Being allergic to unpleasant feelings is a problem with a lot of us because we weren’t taught how to sit with someone else’s pain (much less our own) and be there for them without trying to fix, minimize, or ignore them and withdraw so we don’t get icky feelings on us.

Those are all forms of invalidation, which can turn into emotional abuse if we’re not careful. How you feel when confronted with someone else’s pain is not the problem, it’s how you treat people who are going through something hard in order to protect yourself from feeling discomfort.

Most of us have done it with good intentions because again, weren’t really taught how to process emotions as kids. If that’s the case, notice when you have the urge to bypass emotions and say things like, “Look on the bright side!” to someone who is still processing the dark.

This has the potential to be become disordered, and very, very harmful to the person you’re trying to “cheer up” for your own comfort. It only causes harm. Never has a person been struggling with depression and suddenly found themselves cured because you emotionally abused them into a traumatized nervous system that isn’t allowed to process things.

Selective empathy is why entire friend groups will stop talking to their bestie who suddenly became disabled. Sounds too awful to be true, I mean, who would do that?! But life is not a movie. The friends don’t always rally around their sick one in their time of need. It’s very, very common for the newly chronically ill/disabled to lose almost all their friends. That’s why they say “being sick shows you who your real friends are.”

It also reveals the true nature of your family members. Again, life is not a movie. For a lot of us, the person we thought we could always rely on, the person we love the most… is the one who abandoned us when we got sick. The one who ignores us during flare ups. The one who harasses at us when we’re trying to rest.
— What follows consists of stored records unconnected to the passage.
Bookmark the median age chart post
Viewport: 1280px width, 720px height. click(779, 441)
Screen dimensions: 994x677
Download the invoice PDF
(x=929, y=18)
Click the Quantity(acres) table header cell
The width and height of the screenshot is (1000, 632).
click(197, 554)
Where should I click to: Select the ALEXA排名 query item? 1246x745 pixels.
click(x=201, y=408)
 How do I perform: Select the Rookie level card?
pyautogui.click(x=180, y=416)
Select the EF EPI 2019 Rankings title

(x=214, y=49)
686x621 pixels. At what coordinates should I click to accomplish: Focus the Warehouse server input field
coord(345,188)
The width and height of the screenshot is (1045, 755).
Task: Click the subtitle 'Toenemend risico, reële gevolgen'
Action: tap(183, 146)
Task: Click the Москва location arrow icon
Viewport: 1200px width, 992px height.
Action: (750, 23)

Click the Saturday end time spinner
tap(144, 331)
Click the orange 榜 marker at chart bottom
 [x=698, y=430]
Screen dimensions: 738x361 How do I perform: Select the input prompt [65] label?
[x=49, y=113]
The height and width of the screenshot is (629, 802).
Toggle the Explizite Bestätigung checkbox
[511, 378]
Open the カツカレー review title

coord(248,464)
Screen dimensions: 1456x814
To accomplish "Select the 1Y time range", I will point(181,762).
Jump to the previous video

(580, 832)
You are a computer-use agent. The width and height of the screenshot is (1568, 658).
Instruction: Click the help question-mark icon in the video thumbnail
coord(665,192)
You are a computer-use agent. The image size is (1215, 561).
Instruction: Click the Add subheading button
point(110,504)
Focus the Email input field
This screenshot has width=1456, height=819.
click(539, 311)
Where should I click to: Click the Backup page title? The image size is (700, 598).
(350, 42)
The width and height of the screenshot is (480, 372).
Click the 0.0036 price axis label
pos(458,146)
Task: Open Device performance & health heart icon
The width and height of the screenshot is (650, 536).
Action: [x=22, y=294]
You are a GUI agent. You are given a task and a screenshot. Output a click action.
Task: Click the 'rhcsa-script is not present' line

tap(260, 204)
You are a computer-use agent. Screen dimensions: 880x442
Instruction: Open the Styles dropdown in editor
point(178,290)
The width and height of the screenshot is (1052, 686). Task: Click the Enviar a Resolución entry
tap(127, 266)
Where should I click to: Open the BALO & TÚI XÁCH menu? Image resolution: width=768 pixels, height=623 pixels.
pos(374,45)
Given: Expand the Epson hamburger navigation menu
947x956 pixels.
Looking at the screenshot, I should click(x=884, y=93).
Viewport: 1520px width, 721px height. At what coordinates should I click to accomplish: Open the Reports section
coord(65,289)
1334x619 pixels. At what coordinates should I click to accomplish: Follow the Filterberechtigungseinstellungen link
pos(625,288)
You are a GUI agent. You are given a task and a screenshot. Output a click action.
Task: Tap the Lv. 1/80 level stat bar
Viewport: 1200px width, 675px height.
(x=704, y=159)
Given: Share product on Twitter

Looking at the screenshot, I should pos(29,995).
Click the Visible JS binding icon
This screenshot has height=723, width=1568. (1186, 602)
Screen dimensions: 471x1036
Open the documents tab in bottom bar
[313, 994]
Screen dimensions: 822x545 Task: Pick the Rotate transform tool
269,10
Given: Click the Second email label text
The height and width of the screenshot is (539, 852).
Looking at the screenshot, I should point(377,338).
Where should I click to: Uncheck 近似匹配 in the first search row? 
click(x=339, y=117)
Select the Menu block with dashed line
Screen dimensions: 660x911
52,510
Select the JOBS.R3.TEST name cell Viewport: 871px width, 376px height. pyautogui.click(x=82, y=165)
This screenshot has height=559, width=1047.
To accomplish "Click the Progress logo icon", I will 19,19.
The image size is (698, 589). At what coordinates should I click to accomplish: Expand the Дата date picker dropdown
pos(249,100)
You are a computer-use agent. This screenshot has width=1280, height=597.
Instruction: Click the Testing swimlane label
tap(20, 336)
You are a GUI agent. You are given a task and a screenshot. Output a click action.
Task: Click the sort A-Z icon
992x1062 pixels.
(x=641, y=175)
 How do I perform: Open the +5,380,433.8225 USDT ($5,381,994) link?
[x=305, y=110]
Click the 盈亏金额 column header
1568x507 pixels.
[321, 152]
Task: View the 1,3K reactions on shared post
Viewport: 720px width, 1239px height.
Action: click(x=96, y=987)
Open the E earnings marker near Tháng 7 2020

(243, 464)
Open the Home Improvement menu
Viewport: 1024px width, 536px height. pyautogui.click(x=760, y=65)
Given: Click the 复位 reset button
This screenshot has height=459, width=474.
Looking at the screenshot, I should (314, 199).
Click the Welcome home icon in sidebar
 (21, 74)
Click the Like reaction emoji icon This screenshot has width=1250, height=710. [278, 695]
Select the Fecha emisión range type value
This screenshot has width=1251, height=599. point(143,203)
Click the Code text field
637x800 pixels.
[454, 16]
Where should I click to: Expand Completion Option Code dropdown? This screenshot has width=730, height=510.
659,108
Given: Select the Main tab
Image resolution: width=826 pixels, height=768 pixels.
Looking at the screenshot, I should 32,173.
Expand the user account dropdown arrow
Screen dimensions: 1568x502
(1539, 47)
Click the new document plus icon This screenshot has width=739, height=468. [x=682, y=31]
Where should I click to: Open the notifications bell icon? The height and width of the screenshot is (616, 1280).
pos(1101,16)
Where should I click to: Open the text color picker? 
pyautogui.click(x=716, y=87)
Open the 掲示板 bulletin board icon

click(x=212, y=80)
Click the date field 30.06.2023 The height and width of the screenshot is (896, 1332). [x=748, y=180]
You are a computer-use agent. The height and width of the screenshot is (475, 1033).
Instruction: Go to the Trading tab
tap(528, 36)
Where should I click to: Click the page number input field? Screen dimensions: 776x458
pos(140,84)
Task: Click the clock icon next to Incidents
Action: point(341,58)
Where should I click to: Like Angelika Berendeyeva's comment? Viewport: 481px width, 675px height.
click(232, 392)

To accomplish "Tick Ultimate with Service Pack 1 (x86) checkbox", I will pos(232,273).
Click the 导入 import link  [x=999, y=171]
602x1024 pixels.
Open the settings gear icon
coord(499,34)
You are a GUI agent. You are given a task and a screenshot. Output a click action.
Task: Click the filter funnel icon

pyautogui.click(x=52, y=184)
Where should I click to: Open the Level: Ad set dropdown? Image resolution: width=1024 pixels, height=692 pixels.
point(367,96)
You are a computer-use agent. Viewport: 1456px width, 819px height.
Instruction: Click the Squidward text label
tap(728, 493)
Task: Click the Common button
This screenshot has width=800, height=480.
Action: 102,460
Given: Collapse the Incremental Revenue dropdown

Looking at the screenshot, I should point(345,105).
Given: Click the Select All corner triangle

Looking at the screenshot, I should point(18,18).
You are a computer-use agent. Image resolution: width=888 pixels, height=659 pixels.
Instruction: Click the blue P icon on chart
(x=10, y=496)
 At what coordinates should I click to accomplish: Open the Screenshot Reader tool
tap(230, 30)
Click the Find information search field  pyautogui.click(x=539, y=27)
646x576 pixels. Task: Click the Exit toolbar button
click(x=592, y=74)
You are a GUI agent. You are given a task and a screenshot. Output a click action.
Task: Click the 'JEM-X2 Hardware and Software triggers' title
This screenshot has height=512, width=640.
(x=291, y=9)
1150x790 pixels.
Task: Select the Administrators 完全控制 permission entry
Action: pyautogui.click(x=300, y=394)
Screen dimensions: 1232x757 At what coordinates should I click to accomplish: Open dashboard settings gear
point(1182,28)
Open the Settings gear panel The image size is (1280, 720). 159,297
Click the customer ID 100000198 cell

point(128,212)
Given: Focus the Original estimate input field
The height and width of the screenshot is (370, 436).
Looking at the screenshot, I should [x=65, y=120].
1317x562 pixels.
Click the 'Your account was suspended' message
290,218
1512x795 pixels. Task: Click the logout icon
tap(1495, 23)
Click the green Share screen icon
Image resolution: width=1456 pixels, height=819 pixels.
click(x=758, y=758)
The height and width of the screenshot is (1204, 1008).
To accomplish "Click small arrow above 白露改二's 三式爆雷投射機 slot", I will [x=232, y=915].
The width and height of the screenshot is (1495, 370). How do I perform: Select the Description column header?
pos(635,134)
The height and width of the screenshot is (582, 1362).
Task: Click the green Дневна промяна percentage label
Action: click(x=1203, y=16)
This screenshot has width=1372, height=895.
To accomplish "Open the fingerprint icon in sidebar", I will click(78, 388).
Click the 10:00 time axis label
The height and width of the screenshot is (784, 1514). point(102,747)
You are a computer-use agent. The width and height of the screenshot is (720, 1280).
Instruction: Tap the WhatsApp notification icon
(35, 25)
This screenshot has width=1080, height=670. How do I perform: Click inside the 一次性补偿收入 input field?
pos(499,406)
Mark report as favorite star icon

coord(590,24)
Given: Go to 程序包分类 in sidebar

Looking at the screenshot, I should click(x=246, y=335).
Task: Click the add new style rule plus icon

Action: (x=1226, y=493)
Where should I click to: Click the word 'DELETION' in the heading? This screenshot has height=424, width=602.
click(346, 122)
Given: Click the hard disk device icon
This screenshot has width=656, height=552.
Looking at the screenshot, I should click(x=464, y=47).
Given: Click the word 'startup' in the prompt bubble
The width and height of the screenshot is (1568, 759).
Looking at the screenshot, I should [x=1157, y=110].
The one who almost made us end it all.

A spouse will leave their partner who has cancer because they aren’t emotionally equipped/mature enough to be there for someone who is sick. So they’d rather start over and find a not-sick wife. Life is not a movie.

If you find that no matter how much you try to be mindful, you can’t help but resort to emotionally abusing someone to make them stop having Feelings You Dislike, then–and I say this with love: please seek help because that’s actually not normal or okay. Repeatedly hurting other people because you can’t control your reactions might indicate something disordered is going on.

Your friend is allowed to be devastated that her aunt died. Your child is allowed to be sad that their best friend is moving away. Your partner is allowed to enter a grief period because their chronic illness is taking away the things that give them purpose.

Any attempt to change their emotions or fix the problem so their emotions will change is not going to work, it will only hurt them and make them feel unsafe around you because their reality is being repeatedly invalidated. It’s not sustainable in any relationship to expect the other person to never experience the hard things in life.

Just because you may be able to shut off and not “let it affect” you doesn’t mean other people process life that way.

The world isn’t your dollhouse. Other people’s personhood is separate from yours.

We all have to know this if anything is to change.